Work order:
Based on the excerpt on chch-EnR transplanted cells, decide whether each statement agrees with it, answering yes or no and quoting the words that decide it: (a) SB431542 treatment changed the behavior of LacZ donor cells; (b) transplanted MZoep-chch-EnR cells in wild-type hosts behaved like transplanted MZoep-LacZ cells; (c) untreated chch-EnR donor cells reached the germ ring by shield stage.

Excerpt provided:
******************************

Alk receptor signaling is required for both migration and acquisition of mesodermal character of chch-EnR transplanted cells. Transplanted LacZ cells were present in the animal pole at shield stage (A) and were found in anterior neural tissue after 24 hpf (A′). 400 µM SB431542 (Sigma-Aldrich), which inhibits Alk receptors did not alter LacZ donor cell behavior (B-B′). Conversely, chch-EnR donor cells moved from the animal hemisphere to the germ ring by shield stage (C) and were observed in mesodermal structures after 24 hpf (C′). SB431542 treatment results in blocking movement of chch-EnR cells. The donor cells remain in the animal hemisphere at shield stage (D) and are found in anterior neural structures after 24 hpf (D′). This result suggests that signaling via Alk receptors is required for both migration and acquisition of mesodermal character of chch-EnR donor cells. The images in each row are of the same embryo.

chch-compromised cells migrate to the germ ring and become mesoderm in response to Nodal signals. Transplanted MZoep-LacZ cells to the animal hemisphere of a wild-type host remain within the animal hemisphere at shield stage (A) and are observed in anterior neural structures after 24 hpf (A'). Similar behavior was observed for transplanted MZoep-chch-EnR cells in wild-type hosts (B-B'). Similarly, when donor cells express 12.5 pg xFast1-EnR, along with chch-EnR, migration to the margin is blocked and donor cells are observed in anterior neural structures after 24 hpf (D-D'). Together, these results demonstrate that the migration of the chch inhibited cells to the germ ring and acquisition of mesodermal character depends upon Nodal signaling.

******************************

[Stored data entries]

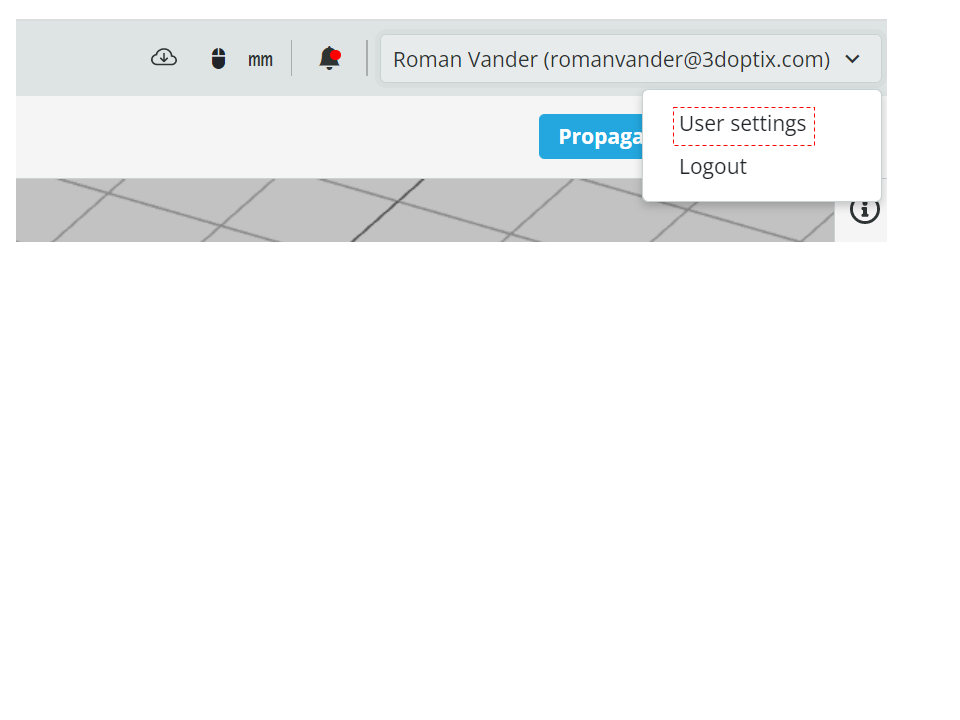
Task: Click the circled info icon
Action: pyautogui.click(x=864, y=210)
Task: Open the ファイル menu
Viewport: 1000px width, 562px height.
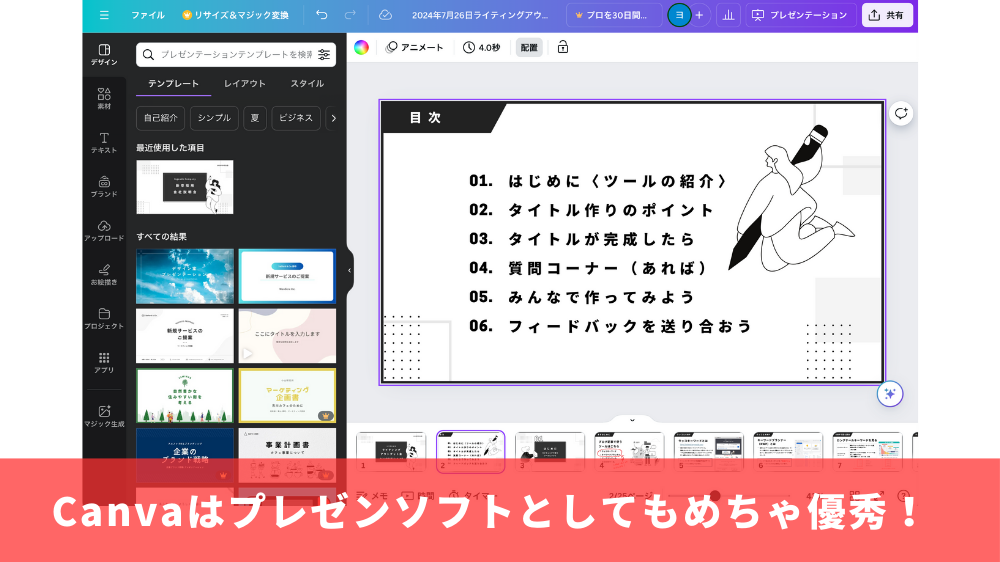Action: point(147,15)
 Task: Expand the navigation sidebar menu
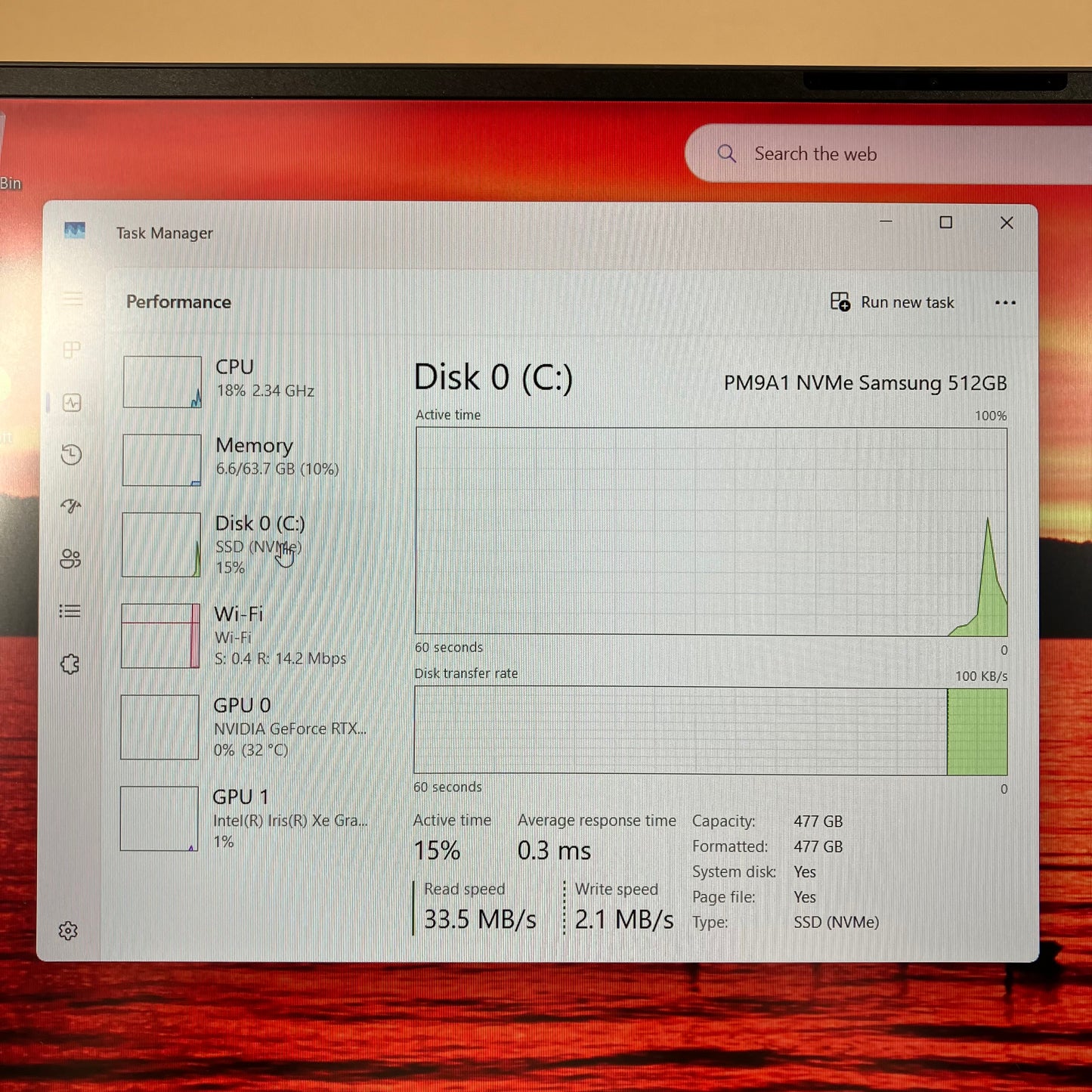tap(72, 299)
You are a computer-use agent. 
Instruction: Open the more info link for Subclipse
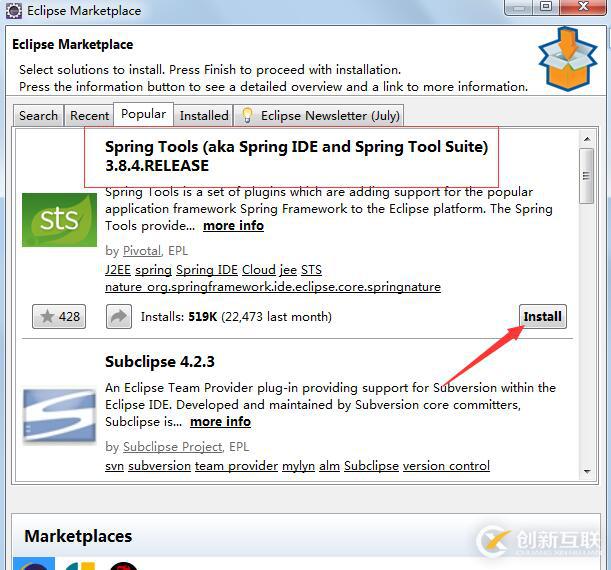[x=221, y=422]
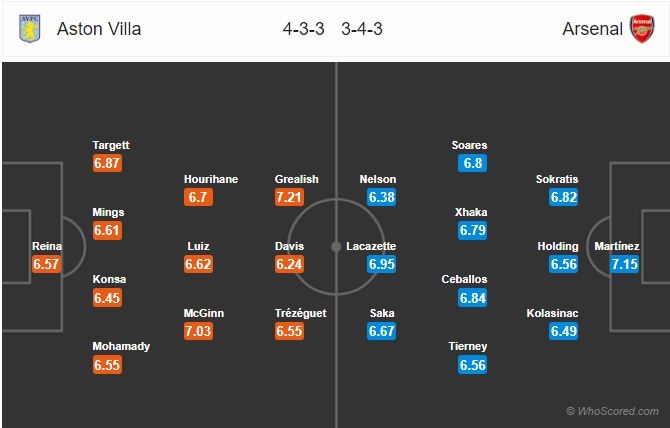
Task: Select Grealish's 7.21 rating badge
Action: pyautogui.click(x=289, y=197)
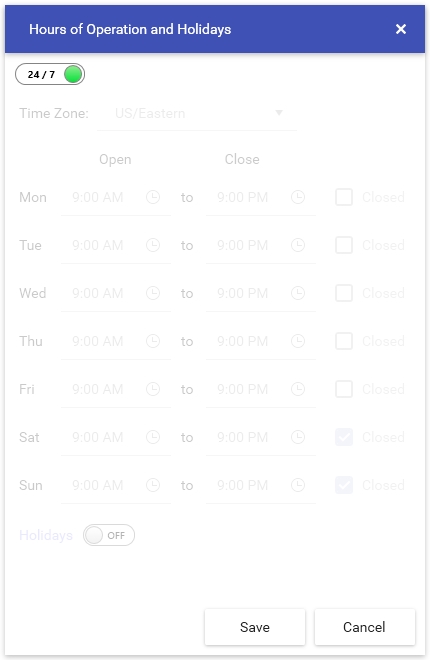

******************************

Response to this exercise:
(a) No: "400 µM SB431542 (Sigma-Aldrich), which inhibits Alk receptors did not alter LacZ donor cell behavior"
(b) Yes: "Similar behavior was observed for transplanted MZoep-chch-EnR cells in wild-type hosts"
(c) Yes: "chch-EnR donor cells moved from the animal hemisphere to the germ ring by shield stage"